▸ EXTRAIT DU DOCUMENT:
Luke Haynes est un quilteur qui compte dans le paysage de l’art textile, un homme heureux, jeune marié, qui passe un mois de honeymoon en Europe… avec plein de rendez-vous textiles !
Nous l’avions découvert il y a quelques années avec son exposition de 50 quilts en log cabin principalement noir et blanc, avec de vibrantes touches de rouge (ici mon article présentant cette expo). Tout est fait en tissus de récupération. Cet Américain est de la même génération que Ian Berry, avec le même principe de recyclage, à la différence près que Ian ne fait pas de quilts mais des tableaux ou des mises en scène immersives à partir de blue jeans. Ils se sont rencontrés voilà 2 ans à Sainte-Marie-aux-Mines et inévitablement ils sont devenus copains.

[Entrées de texte et de localisation d’éléments]
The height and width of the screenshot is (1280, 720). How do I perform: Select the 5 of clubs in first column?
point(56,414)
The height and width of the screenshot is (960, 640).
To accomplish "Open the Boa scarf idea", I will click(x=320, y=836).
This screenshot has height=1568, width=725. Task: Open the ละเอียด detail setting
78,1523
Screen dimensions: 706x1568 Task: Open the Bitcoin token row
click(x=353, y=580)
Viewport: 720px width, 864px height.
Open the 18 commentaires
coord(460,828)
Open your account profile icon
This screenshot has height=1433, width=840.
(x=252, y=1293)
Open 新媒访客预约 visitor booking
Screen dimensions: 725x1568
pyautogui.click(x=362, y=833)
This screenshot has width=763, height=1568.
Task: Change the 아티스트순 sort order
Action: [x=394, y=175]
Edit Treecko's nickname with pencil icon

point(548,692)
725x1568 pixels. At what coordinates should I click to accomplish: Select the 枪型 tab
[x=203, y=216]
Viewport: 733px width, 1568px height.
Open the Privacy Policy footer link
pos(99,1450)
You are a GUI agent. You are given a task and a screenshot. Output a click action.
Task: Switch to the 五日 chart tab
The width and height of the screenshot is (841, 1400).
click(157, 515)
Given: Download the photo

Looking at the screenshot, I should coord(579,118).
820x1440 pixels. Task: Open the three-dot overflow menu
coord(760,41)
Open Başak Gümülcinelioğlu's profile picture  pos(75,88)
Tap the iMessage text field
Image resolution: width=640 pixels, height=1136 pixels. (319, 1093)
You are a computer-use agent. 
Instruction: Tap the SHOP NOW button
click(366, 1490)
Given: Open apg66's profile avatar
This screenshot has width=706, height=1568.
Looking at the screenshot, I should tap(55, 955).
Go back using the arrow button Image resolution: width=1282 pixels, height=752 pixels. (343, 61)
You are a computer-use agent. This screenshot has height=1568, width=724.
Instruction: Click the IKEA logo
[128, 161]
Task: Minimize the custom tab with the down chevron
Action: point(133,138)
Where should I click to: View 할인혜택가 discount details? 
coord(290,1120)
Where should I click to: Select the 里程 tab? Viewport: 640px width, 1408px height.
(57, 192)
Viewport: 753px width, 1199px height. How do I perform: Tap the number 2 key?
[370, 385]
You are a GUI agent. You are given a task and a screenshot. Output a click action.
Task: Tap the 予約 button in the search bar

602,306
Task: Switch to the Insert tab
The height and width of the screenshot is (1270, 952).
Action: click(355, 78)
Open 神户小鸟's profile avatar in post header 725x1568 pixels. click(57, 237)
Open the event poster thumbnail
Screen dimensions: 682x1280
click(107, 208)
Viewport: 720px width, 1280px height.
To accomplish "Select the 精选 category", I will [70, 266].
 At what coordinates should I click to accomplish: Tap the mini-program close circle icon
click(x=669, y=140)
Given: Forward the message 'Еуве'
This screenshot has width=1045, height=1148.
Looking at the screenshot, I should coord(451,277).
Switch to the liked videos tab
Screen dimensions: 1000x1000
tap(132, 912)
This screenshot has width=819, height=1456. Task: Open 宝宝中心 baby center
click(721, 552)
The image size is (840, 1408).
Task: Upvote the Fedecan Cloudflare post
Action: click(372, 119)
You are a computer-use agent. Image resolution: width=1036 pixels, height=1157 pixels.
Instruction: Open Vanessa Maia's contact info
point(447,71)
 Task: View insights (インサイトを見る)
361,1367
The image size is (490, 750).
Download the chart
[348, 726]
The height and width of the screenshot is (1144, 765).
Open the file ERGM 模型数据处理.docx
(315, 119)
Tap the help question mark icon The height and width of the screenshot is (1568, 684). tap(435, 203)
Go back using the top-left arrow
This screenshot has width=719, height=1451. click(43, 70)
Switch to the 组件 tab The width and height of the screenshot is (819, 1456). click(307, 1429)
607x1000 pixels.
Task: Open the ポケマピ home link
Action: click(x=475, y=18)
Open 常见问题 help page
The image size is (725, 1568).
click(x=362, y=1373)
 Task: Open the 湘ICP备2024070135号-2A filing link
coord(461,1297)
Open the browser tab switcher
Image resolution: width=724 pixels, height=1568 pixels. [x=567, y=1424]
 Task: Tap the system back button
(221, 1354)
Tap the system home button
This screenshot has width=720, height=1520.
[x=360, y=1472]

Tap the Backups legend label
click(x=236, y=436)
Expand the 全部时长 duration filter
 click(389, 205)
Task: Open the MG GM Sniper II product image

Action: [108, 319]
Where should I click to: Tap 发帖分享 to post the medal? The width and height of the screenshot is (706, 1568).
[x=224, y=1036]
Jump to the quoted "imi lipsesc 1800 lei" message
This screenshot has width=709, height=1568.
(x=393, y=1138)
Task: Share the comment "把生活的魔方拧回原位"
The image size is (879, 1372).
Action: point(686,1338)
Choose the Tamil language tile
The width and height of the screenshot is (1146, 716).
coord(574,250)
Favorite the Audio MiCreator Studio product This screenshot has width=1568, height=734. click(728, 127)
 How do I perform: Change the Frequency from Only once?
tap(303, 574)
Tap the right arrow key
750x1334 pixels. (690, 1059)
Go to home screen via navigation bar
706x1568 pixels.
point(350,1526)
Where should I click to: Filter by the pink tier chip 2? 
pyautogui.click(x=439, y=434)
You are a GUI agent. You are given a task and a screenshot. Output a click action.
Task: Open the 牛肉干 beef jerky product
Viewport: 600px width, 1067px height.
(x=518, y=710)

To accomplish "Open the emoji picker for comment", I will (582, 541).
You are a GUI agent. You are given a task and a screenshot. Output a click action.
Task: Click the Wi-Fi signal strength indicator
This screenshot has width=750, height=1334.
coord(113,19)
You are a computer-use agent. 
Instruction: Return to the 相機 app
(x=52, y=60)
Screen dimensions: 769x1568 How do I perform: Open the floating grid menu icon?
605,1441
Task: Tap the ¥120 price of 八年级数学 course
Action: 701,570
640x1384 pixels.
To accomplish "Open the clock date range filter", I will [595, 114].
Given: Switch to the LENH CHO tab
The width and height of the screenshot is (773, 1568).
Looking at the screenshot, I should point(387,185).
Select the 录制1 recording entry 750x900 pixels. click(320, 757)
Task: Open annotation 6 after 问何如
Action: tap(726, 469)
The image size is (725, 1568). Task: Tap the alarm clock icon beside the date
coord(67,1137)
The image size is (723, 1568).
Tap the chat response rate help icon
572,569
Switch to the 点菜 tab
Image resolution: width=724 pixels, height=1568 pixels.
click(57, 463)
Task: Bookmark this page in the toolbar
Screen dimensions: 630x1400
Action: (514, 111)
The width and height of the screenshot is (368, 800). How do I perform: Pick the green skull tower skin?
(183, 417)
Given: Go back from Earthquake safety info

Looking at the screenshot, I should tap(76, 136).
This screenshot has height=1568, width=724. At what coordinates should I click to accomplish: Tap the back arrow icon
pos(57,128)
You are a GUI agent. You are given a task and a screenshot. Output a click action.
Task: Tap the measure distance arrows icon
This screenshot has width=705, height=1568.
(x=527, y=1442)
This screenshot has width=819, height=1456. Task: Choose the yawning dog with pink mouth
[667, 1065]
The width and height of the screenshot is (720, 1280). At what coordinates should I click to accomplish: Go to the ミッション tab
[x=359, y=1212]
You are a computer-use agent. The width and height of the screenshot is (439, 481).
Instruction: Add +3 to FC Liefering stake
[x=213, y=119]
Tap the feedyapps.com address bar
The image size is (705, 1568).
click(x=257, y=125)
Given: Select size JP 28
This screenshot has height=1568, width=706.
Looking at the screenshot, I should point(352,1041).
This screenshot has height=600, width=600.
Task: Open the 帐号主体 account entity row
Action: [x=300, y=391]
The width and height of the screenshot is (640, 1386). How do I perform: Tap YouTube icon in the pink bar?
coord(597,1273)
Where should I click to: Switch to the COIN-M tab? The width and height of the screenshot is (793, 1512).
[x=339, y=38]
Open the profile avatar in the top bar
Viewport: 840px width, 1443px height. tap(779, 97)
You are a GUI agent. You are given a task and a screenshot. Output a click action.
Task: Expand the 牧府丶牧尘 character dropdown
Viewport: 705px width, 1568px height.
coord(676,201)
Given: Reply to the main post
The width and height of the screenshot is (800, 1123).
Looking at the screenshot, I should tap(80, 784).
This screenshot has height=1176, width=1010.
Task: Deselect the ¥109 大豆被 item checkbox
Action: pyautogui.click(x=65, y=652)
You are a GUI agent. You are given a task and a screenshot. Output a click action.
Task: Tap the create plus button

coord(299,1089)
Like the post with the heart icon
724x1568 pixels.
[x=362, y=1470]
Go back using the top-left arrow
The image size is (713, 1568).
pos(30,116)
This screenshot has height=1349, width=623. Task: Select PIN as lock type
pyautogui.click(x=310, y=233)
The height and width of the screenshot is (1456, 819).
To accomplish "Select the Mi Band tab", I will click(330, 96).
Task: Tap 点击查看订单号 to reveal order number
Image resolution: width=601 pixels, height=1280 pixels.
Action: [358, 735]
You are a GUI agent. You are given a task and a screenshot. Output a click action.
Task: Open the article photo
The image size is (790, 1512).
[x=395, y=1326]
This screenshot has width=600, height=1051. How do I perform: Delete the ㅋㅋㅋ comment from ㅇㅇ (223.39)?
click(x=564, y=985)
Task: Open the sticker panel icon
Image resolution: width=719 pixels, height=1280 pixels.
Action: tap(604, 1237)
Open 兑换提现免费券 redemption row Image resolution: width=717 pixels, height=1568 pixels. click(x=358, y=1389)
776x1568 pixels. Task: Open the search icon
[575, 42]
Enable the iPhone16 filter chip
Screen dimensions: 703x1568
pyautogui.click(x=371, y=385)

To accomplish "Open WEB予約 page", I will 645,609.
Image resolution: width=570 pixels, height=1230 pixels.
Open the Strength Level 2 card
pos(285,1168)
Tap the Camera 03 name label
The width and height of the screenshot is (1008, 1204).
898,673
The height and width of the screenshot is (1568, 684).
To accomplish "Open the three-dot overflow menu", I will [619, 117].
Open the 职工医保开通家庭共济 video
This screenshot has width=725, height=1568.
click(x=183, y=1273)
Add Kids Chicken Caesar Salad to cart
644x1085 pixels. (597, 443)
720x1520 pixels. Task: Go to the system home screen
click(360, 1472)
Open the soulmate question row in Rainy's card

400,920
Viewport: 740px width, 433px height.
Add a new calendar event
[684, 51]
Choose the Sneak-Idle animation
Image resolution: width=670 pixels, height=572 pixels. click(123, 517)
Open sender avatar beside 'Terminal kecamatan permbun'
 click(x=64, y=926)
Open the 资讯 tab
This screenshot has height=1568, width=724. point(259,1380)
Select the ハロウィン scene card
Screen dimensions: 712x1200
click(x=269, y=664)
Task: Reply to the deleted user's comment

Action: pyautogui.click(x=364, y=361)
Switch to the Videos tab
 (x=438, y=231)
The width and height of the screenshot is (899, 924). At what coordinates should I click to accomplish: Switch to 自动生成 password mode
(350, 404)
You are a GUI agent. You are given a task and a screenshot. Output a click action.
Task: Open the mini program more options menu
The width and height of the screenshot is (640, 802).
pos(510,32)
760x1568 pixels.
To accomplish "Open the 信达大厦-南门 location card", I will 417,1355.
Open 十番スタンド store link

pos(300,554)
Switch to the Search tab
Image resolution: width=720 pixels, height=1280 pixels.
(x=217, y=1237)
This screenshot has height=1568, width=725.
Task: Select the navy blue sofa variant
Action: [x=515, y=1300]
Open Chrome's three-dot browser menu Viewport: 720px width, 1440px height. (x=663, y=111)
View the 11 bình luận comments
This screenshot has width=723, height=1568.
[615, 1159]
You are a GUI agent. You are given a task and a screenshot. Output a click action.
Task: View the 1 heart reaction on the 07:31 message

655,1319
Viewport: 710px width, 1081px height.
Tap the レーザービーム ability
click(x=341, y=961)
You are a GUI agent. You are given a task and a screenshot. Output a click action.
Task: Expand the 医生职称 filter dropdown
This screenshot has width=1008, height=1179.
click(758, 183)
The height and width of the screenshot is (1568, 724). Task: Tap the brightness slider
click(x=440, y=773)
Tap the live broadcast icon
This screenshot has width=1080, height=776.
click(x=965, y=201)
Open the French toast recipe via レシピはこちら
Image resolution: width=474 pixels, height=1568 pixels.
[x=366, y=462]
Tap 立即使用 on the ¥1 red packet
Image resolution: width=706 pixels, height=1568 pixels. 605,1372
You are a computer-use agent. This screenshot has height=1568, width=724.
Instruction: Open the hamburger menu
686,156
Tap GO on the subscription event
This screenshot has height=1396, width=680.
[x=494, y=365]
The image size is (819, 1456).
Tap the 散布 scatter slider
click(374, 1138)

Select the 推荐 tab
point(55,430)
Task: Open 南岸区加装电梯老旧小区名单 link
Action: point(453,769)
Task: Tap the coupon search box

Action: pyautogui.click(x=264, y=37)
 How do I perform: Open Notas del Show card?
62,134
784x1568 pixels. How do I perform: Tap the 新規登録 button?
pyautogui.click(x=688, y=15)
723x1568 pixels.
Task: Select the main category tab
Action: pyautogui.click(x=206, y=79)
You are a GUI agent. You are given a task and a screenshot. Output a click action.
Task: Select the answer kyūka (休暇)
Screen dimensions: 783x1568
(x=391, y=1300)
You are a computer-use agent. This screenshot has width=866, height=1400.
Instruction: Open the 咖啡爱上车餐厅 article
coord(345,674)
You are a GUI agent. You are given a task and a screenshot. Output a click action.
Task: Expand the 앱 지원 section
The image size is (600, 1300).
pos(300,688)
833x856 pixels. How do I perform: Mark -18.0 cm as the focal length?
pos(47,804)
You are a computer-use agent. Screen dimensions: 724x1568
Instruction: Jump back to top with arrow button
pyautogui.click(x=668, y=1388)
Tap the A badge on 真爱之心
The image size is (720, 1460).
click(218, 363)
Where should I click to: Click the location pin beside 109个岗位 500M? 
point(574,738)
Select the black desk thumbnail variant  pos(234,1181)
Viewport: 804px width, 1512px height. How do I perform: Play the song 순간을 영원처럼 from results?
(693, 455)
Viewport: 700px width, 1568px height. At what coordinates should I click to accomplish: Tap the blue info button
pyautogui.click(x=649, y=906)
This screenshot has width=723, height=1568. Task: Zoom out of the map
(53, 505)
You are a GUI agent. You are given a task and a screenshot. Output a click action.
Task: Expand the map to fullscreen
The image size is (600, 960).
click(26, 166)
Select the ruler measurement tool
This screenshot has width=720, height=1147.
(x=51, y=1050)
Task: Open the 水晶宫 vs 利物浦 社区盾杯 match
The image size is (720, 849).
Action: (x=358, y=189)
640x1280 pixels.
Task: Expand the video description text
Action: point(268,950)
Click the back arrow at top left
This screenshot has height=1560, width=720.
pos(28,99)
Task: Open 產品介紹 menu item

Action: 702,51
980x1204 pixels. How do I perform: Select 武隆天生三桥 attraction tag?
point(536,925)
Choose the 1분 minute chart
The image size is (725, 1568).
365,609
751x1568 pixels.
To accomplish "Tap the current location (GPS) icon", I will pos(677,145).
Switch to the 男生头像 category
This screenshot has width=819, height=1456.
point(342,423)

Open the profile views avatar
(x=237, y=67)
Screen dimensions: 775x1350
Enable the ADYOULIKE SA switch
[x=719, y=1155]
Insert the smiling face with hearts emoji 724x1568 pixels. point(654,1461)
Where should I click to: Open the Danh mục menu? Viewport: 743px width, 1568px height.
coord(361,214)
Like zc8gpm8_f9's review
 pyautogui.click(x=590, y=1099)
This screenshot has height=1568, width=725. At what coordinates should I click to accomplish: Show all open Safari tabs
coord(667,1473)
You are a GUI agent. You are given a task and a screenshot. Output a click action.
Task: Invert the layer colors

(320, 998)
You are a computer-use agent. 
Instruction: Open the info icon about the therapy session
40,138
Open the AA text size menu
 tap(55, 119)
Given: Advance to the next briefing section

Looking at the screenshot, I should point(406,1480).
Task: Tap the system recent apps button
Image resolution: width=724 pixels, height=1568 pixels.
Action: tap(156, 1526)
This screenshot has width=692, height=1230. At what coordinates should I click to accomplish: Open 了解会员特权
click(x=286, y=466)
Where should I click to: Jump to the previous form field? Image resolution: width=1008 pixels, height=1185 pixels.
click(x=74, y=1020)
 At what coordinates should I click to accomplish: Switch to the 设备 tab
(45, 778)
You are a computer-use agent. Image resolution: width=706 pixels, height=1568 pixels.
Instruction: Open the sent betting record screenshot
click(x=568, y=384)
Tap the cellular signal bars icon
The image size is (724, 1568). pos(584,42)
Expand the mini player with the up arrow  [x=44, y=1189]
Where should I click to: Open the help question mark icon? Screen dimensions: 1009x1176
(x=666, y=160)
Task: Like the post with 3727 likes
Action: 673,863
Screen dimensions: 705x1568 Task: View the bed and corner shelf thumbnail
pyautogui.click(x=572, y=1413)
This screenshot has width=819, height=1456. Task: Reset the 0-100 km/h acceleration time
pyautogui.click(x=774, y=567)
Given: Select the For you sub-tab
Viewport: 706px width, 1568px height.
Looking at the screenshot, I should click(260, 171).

▸ CONSIGNE 1: Dans le texte sur Luke Haynes, relevez toutes les couleurs citées pour les quilts de son exposition en log cabin.
▸ CONSIGNE 2: Recopiez tout le passage du texte sur Luke Haynes, depuis « Luke Haynes est » jusqu’à « rendez-vous textiles ! » inclus.

▸ RÉPONSE ATTENDUE 1: noir, blanc, rouge

▸ RÉPONSE ATTENDUE 2:
Luke Haynes est un quilteur qui compte dans le paysage de l’art textile, un homme heureux, jeune marié, qui passe un mois de honeymoon en Europe… avec plein de rendez-vous textiles !